Loch, J.@mdashIn this case we find that Bramamayi was a childless widow, and as such, not entitled to succeed to the property in question. But her father, Madhab Kishore, under a hibba dated the 8th Kartik 1247 (1840), transferred the property to her, to be enjoyed by her during her life; and on her death, to go to his brother''s grandsons, Ram Charan and Ram Dyal. From the terms of the hibba, it appears that Bramamayi was put in possession of the property in the life time of her father; and among other terms of the hibba, she was to support him while be lived; and after his death, to perform his funeral ceremonies, &c., &c. It appears that Bramamayi was dispossessed in 1265 (1858), and died in 1269 (1862). On her death, the right to the property went under the terms of the hibba to Ram Charan, Ram Dayal having died in the meantime. Ram Charan, sold his rights and interests in the property to the plaintiff''s husband in 1271 (1864) and he brought a suit to recover possession from the defendants, and obtained a decree on the 23rd March, 1865. The plaintiff now sues for mesne profits of this property from 1267 (1860) to 1272 (1865). The first Court gave a decree for mesne profits for a period subsequent to the death of Bramamayi, but declined to give a decree for mesne profits which became due during her life-time, holding that the mesne profits must be considered in the light of stridhan, to which her heirs only would be entitled. On appeal, the lower appellate Court held that, though Bramamayi neglected to recover the estate from the defendants, yet the wasilat, like any rent which accrued due had the estate remained with her, would have gone to Ram Charan under Madhab Kishor''s hibba, and it therefore reversed the order of the first Court.

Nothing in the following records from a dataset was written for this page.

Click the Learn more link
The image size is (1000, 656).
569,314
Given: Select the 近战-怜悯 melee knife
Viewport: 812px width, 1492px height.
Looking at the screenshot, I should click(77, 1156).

2. In special appeal it is urged that the lower appellate Court is wrong in giving this decree for wasilat to the plaintiff; and looking at the mode in which the property came to Bramamayi, and the manner in which she held it, we are disposed to think that this contention is good, and the heirs of Bramamayi are alone entitled to claim these mesne profits due for the period of Bramamayi''s life, and we therefore set aside the order of the Judge with regard to mesne profits during the life-time of Bramamayi, and decree this appeal with costs.
Markby, J.
I am entirely of the same opinion. The only point that is urged before us is as to the right of the plaintiff in this suit to recover wasilat for the period during which the defendant was in wrongful possession in the life-time of Bramamayi. It is to be observed that neither Bramamayi nor Ram Charan from whom the plaintiffs purchased, claim any rights as heirs of Madhab Kishor. All the rights they held, which the plaintiffs claim as purchasers, were derived from the hibbanama. Therefore the question must be determined according to the construction put upon the hibbanama. Whether therefore if, under the ordinary law of inheritance, Bramamayi had succeeded to the estate of Madbab Kishor, and after Bramatnayi''s death Ram Charan had succeeded to the estate as the heir of Madhab Kishor, the right to the rent which had accrued but was not collected in the life-time of Bramamayi, would have gone to Ram Charan with the estate, is altogether beside the question. The question before us is simply this, whether that would be so under the terms of the hibbanama. Now I must admit that it seems to me extremely probable that a Hindu, in disposing of his property, would, on such a matter as this, follow generally the ordinary rules of inheritance, and that he would be very likely to confer on Bramamayi only such rights as would be taken by a woman, as heiress, in the same position. But this, though probable, appears to me not to have been done. Upon the best consideration that I can give to the construction of the hibbanama, I am disposed to think that the property would go to Bramamayi absolutely during her life-time, with all the rents and profits that would arise out of it. Under this view of the case, I must hold that the accumulations made by Bramamayi out of the rents and profits of the estate during her life-time, must be considered in the light of stridhan, and as such would go to her heir, instead of the heir of Madhab Kishor; and the same, I think, would be the case with uncollected, as with collected rents. Therefore, the purchaser from Ram Charan would take no interest in those uncollected rents. Under this view of the case, I agree that the decree of the Judge for wasilat for the period during the life-time of Bramamayi, must be set aside, and his appeal be decreed with costs.